“Si le soleil s’en souvient” : quand Jean-Paul Enthoven tombe le masque

“Si le soleil s’en souvient” : quand Jean-Paul Enthoven tombe le masque

Que faire quand le destin vous fait naître dans un endroit qui vous répugne ? Peut-on, quand on se fantasme en prince de Ligne, s’affranchir totalement d’une enfance au milieu de “rocailles en éruption” et de “ruelles parfumées de crottins”? Jean-Paul Enthoven a passé ses quinze premières années à Mascara, “une petite ville dépourvue de charme et perchée sur les hauts plateaux d’une Algérie encore française”. Longtemps, cet adepte du mentir-vrai a tenté de faire croire qu’il était le rejeton des beaux quartiers de Paris, en dépit du bronzage le plus flamboyant de la capitale.

Mais avec l’âge, l’écrivain et éditeur s’est mis à tomber les masques, ce qui lui a permis de signer des livres de plus en plus émouvants. Dans Si le soleil s’en souvient, il lève enfin le voile sur ses origines nord-africaines. Une jeunesse en plein crépuscule de l’Algérie française, sur fond d’attentats et de ratonnades, d’OAS et de fellagas. Qu’on se rassure : Jean-Paul Enthoven ne s’est pas transformé en Annie Ernaux version coloniale.
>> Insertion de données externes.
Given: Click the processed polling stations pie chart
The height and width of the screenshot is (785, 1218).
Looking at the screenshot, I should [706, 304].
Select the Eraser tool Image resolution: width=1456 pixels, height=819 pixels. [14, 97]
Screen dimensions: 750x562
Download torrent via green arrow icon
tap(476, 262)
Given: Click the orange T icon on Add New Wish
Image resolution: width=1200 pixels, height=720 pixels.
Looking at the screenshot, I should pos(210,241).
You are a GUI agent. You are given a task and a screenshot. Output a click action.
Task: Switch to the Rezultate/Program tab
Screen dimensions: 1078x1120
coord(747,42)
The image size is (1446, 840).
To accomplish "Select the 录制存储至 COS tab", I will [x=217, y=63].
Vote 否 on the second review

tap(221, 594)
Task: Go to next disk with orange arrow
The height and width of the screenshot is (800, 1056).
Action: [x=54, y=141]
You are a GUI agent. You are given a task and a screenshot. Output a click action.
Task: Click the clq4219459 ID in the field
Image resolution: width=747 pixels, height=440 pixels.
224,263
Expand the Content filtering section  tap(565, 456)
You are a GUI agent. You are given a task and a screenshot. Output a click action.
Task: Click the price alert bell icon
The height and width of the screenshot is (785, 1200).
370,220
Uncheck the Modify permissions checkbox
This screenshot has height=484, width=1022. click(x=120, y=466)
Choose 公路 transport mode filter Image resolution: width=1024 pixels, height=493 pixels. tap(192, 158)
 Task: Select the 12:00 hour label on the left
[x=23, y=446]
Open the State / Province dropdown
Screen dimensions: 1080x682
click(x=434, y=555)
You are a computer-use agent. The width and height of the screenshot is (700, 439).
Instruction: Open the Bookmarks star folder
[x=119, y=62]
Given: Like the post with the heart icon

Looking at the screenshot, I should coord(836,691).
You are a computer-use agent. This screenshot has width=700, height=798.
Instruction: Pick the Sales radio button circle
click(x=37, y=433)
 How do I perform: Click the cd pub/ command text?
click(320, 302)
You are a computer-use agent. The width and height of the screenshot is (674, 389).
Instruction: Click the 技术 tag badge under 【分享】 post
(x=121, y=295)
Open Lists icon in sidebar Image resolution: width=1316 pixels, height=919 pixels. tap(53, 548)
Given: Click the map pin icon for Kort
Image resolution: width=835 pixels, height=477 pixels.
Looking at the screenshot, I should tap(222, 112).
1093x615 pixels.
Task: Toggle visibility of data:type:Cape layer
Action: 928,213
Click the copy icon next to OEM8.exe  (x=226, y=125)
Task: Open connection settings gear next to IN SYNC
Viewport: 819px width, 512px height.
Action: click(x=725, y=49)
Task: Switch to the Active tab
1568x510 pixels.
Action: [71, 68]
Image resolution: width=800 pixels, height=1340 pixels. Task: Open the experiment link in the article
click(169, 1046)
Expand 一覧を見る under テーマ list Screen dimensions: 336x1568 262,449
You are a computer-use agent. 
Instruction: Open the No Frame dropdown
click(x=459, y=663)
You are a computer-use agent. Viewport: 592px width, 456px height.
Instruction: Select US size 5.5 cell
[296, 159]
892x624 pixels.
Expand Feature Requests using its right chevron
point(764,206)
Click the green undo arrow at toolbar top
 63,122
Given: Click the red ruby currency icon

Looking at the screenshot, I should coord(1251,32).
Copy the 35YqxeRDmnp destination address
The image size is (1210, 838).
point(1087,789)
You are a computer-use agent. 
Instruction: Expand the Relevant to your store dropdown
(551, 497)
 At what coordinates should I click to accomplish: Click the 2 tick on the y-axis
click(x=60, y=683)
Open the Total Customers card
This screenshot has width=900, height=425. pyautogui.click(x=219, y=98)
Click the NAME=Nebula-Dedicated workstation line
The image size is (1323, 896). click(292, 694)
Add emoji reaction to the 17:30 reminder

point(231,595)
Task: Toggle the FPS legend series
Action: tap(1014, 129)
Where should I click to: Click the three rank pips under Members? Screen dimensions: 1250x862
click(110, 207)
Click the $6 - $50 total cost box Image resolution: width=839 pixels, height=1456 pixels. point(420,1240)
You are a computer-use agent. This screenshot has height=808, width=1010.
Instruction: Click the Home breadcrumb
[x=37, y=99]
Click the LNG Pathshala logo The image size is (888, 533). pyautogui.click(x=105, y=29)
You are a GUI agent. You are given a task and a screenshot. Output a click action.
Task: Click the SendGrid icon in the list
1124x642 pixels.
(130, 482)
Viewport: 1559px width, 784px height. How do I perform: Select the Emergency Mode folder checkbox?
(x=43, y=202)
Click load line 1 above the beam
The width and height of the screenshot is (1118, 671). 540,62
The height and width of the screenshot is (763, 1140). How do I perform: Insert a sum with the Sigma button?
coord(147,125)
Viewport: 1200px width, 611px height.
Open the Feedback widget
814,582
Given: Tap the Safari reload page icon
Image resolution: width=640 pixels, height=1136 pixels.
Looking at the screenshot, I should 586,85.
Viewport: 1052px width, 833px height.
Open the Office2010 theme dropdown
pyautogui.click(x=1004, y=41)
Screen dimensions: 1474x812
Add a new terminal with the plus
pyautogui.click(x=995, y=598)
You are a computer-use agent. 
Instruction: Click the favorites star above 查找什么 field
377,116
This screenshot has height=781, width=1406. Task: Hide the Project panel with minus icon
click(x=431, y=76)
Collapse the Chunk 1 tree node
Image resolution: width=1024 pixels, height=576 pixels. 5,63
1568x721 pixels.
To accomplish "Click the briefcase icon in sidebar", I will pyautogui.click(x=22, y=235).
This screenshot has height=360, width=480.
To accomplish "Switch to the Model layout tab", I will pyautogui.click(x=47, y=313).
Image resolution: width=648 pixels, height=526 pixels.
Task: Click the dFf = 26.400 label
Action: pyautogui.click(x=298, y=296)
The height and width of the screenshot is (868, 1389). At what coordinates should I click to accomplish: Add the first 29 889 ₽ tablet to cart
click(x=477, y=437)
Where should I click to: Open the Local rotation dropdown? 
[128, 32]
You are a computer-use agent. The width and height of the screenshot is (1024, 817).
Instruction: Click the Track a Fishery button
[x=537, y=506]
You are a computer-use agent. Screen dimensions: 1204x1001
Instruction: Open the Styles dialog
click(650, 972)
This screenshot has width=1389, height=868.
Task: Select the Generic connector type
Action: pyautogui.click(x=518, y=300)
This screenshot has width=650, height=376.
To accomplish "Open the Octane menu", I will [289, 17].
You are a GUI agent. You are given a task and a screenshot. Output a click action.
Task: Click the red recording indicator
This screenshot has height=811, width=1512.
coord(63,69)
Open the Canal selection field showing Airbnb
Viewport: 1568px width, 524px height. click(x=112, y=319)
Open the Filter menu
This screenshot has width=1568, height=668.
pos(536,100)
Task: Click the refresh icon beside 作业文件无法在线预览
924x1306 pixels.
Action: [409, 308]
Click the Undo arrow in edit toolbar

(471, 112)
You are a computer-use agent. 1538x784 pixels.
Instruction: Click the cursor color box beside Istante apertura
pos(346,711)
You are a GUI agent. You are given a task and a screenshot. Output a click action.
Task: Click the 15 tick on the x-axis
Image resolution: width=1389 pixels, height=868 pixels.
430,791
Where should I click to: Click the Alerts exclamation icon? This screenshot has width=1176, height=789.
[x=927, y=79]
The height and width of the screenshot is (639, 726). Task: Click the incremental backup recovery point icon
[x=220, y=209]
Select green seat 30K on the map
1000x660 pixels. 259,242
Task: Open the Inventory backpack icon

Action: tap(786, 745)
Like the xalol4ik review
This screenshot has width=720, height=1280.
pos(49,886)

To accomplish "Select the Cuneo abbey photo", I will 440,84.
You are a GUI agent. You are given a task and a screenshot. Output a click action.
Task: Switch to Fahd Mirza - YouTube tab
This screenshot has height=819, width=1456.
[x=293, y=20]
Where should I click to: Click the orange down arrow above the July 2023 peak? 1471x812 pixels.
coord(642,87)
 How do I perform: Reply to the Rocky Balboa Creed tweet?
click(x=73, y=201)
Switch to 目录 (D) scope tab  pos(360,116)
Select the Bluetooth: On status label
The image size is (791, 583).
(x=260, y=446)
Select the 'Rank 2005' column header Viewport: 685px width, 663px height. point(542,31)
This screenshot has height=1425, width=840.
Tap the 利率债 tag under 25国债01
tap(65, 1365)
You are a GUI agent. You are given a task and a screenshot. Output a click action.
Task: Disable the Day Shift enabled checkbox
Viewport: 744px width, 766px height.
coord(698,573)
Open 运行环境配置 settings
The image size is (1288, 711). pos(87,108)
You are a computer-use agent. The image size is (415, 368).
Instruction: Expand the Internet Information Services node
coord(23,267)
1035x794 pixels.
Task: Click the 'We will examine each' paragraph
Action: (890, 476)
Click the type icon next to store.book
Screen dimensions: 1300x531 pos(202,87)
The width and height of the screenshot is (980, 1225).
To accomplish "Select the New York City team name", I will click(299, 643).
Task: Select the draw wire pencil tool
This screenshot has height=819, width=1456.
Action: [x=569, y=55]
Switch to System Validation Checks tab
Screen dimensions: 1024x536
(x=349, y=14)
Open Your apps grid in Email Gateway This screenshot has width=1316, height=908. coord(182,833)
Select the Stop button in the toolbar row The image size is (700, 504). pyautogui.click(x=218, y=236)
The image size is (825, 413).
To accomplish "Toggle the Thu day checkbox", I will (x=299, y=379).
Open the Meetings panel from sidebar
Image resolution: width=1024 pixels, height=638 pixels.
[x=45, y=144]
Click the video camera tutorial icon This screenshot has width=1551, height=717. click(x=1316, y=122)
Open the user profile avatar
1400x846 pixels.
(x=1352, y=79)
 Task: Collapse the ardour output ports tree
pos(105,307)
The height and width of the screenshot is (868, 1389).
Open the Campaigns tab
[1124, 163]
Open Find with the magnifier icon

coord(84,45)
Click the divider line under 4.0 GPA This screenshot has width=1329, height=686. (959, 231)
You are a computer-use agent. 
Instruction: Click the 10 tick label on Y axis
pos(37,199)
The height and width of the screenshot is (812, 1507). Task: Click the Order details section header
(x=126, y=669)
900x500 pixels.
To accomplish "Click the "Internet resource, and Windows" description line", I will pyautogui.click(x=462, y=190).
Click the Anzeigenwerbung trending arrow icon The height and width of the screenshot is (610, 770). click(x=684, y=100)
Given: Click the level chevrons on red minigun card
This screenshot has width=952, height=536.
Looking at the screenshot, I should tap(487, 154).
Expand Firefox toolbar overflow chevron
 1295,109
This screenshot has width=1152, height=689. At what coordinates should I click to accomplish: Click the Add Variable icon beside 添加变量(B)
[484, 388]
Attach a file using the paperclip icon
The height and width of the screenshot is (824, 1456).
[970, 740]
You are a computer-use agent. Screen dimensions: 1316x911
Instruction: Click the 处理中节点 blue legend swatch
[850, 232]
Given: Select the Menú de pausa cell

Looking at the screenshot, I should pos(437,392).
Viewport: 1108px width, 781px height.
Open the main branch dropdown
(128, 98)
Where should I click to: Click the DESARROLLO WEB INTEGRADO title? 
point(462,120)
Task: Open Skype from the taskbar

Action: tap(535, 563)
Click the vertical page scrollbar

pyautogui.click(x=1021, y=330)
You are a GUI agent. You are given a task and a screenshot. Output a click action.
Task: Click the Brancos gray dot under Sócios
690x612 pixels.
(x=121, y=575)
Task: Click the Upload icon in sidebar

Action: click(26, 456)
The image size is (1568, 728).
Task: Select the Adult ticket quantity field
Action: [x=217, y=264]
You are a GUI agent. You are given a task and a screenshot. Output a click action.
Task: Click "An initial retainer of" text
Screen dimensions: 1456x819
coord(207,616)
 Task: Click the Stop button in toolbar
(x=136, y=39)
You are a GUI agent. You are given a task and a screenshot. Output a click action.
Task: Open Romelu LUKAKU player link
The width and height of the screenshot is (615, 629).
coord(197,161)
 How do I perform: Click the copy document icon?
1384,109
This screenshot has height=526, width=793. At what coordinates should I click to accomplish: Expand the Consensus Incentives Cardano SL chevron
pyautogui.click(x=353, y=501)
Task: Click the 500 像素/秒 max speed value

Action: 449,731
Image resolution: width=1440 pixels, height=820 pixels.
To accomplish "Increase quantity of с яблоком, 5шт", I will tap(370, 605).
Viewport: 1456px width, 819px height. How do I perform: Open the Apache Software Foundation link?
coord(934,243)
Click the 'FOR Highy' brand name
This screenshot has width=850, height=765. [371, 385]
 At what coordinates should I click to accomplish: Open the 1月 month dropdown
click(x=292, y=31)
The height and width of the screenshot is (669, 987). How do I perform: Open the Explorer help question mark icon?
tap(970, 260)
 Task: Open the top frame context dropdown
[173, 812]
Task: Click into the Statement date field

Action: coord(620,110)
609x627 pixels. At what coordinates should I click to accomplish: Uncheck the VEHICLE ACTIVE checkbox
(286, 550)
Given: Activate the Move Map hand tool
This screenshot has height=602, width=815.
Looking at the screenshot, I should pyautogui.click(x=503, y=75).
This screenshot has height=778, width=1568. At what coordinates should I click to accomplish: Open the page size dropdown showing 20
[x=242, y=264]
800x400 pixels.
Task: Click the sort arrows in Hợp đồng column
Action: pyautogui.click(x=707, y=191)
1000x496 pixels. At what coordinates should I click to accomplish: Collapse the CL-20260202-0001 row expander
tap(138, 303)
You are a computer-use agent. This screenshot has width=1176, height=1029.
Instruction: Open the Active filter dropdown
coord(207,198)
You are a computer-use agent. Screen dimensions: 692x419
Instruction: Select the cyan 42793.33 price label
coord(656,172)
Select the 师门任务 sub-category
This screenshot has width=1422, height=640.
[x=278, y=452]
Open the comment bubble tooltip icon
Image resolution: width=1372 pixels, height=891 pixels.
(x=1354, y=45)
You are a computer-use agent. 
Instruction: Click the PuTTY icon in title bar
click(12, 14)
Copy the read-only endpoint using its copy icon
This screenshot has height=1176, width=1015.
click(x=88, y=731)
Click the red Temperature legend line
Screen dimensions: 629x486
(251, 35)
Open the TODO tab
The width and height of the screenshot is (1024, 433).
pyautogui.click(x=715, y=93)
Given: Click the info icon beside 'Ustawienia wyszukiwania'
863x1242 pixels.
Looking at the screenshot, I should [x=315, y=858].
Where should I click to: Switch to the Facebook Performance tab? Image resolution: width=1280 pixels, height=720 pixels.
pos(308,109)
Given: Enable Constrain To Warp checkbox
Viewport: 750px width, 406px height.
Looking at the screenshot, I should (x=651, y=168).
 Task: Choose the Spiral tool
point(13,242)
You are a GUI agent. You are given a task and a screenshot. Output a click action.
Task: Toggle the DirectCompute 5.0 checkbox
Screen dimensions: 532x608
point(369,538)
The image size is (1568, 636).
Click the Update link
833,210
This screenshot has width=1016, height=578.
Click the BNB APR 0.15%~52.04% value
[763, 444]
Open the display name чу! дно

Ce grand proustien avoue que si tout ici est “presque vrai”, il a quelque peu enjolivé des souvenirs, notamment le portrait de son père Edmond, bâtisseur de cinémas aux limites du Sahara dépeint en sosie de Gregory Peck. Mais qu’importe la vérité du passé, le lecteur a droit à une restitution voluptueuse de la fin d’un monde, comme celle d’une existence primitive que l’auteur s’est évertué à faire oublier et à dépasser. Le tout agrémenté de beaux hommages à Herman Melville et à Albert Camus, comme de savoureux éreintements du Petit Prince et du Grand Meaulnes.

Si le soleil s’en souvient, par Jean-Paul Enthoven. Grasset, 220 p., 19 €.